Tentunya, bukan karena menyukai seseorang adalah hal memalukan. Melainkan karena kerentanan yang diungkapkan saat confess dapat dengan mudah disalahgunakan, disebarkan, atau diingat oleh orang lain untuk waktu yang terlalu lama. Menyimpan perasaan kadang bukan tindakan pengecut, tetapi bentuk perlindungan diri.

Fenomena Confess dan Tekanan Sosial: Tidak Semua Tren Perlu Diikuti

Jika ditarik ke fenomena yang lebih besar, budaya confess sebenarnya dipengaruhi oleh beberapa aspek, yaitu:

1. Narasi media yang menonjolkan keberanian sebagai satu-satunya indikator kedewasaan.

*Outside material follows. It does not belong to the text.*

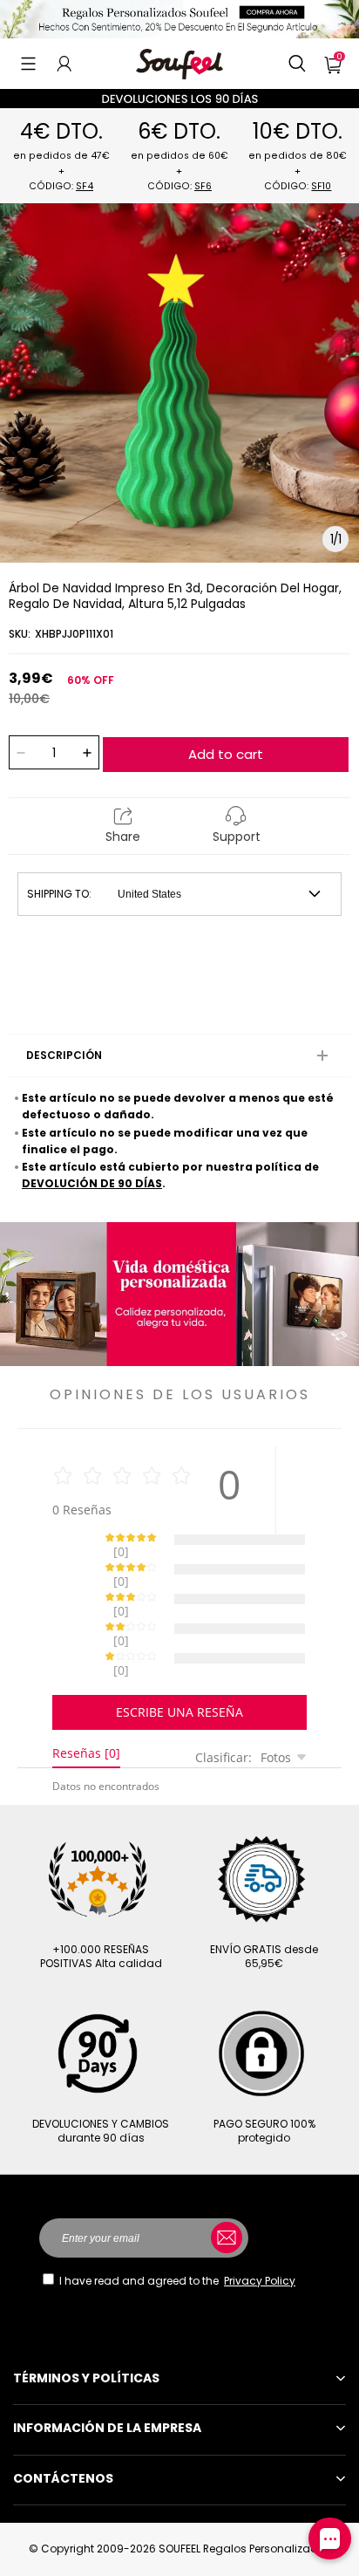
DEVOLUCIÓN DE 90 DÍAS (92, 1183)
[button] (28, 63)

2. Tekanan sosial digital, terutama dari konten viral yang seolah meyakinkan bahwa mengungkapkan perasaan adalah cara untuk “mengambil alih nasib”.

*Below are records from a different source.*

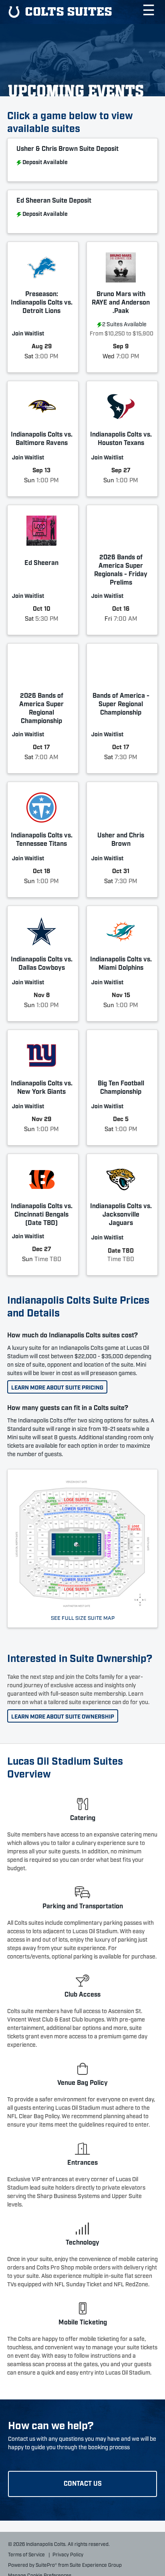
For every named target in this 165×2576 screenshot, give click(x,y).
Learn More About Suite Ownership (62, 1716)
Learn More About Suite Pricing (57, 1386)
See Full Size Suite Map (83, 1617)
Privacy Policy (67, 2554)
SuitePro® (46, 2565)
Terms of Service (26, 2554)
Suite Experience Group (96, 2565)
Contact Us (83, 2483)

3. Romantisasi hubungan dalam film dan drama Korea yang sering digambarkan dimulai dari momen confess yang dramatis.

4. Fear of missing out (FOMO) terhadap pengalaman emosional yang dianggap penting di usia muda.

Namun, perspektif yang jarang dibahas adalah kedewasaan juga bisa muncul dari menahan diri, mempertimbangkan dampak jangka panjang, dan memahami bahwa tidak semua perasaan perlu diumbar. Tidak confess adalah pilihan valid. Terkadang, itu justru pilihan paling rasional.

Ketika Diam Justru Menjaga Hubungan Tetap Sehat

Pada akhirnya, confess bukanlah ukuran keberanian, begitu pula dengan diam bukanlah tanda ketakutan. Setiap orang memiliki cara masing-masing dalam memaknai hubungan dan perasaan. Bagi saya, tidak confess adalah cara menjaga keseimbangan sosial, menghindari drama yang tidak perlu, dan melindungi diri dari kerentanan yang mungkin menjadi bumerang di kemudian hari.

Di tengah tren yang mendorong kita untuk lebih vokal, berani, dan “go for it”, tidak mengikuti arus justru bisa menjadi bentuk keberanian yang lain. Keberanian untuk mengenal diri sendiri, memegang prinsip, dan memilih jalan yang paling sehat bagi diri kita sendiri.